Data supplied ->
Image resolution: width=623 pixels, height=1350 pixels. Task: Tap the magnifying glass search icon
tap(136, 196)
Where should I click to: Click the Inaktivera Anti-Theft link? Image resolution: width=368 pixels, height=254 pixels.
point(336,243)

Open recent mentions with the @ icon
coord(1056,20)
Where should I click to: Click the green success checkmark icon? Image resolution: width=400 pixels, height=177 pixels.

Your goal -> Turn every line of the data above into a numbered list, omitting any blank lines.

Response ->
1. Image resolution: width=623 pixels, height=1350 pixels. Task: Tap the magnifying glass search icon
2. tap(136, 196)
3. Where should I click to: Click the Inaktivera Anti-Theft link? Image resolution: width=368 pixels, height=254 pixels.
4. point(336,243)
5. Open recent mentions with the @ icon
6. coord(1056,20)
7. Where should I click to: Click the green success checkmark icon? Image resolution: width=400 pixels, height=177 pixels.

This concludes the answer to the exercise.